This code accompanies a paper by a similar (but longer) title. The main file of interest is spectral.py
, which includes functions to generate networks from the stochastic block model and the degree-corrected block model, apply the edge-flip privacy mechanism to a network, apply spectral clustering to a network, and measure the accuracy of the clustering results given ground-truth labels. The run_*.py
files are batch files for running the simulations used in the paper.
This code works exclusively with adjacency spectral methods (i.e., leveraging the eigenvalues of the adjacency matrix, not the graph Laplacian). Specifically, the function spectral.recover_labels
accepts a strategy
parameter that works with the following functions:
spectral.cluster_kmeans
: Simple k-means over the spectral embeddings- This is the method used for stochastic block model (SBM) clustering in Lei and Rinaldo.
- This is also the default method. If you do not specify a strategy, this will be used.
spectral.cluster_normalized_kmeans
: k means over spectral embeddings, normalized to all have unit normspectral.cluster_normalized_kmedians
: k-medians clustering over spectral embeddings, normalized to all have unit norm- This is the method used for degree-corrected block model (DCBM) clustering in Lei and Rinaldo.
The methods used in this paper are a modified version of:
Lei, J., & Rinaldo, A. (2015). Consistency of spectral clustering in stochastic block models. Annals of Statistics, 43(1), 215-237.
The datasets included in this repository are sourced from:
fb100:
Traud, A. L., Mucha, P. J., & Porter, M. A. (2012).

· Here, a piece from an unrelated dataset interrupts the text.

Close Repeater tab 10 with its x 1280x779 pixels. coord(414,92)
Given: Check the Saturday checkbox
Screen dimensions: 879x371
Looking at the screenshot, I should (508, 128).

Social structure of Facebook networks. Physica A: Statistical Mechanics and its Applications, 391(16), 4165-4180.
hansell:
Hansell, S. (1984). Cooperative groups, weak ties, and the integration of peer friendships. Social Psychology Quarterly, 316-328.
Wang, Y. J., & Wong, G. Y. (1987). Stochastic blockmodels for directed graphs. Journal of the American Statistical Association, 82(397), 8-19.
house/senate:
political_blogs:
Adamic, L. A., & Glance, N. (2005). The political blogosphere and the 2004 US election: divided they blog. In Proceedings of the 3rd international workshop on Link discovery (pp. 36-43).
sampson:
Sampson, S. F. (1968). A novitiate in a period of change: An experimental and case study of social relationships. Cornell University.
Hunter, D. R., Handcock, M. S., Butts, C. T., Goodreau, S. M., & Morris, M. (2008).
ergm
: A package to fit, simulate and diagnose exponential-family models for networks. Journal of statistical software, 24(3), nihpa54860.
Python 3 with the following modules:
- pyclustering
- scikit-learn
- SciPy
See requirements.txt for a more formal list.
This code is not intended for production use. The random numbers used in these simulations are merely pseudo-random.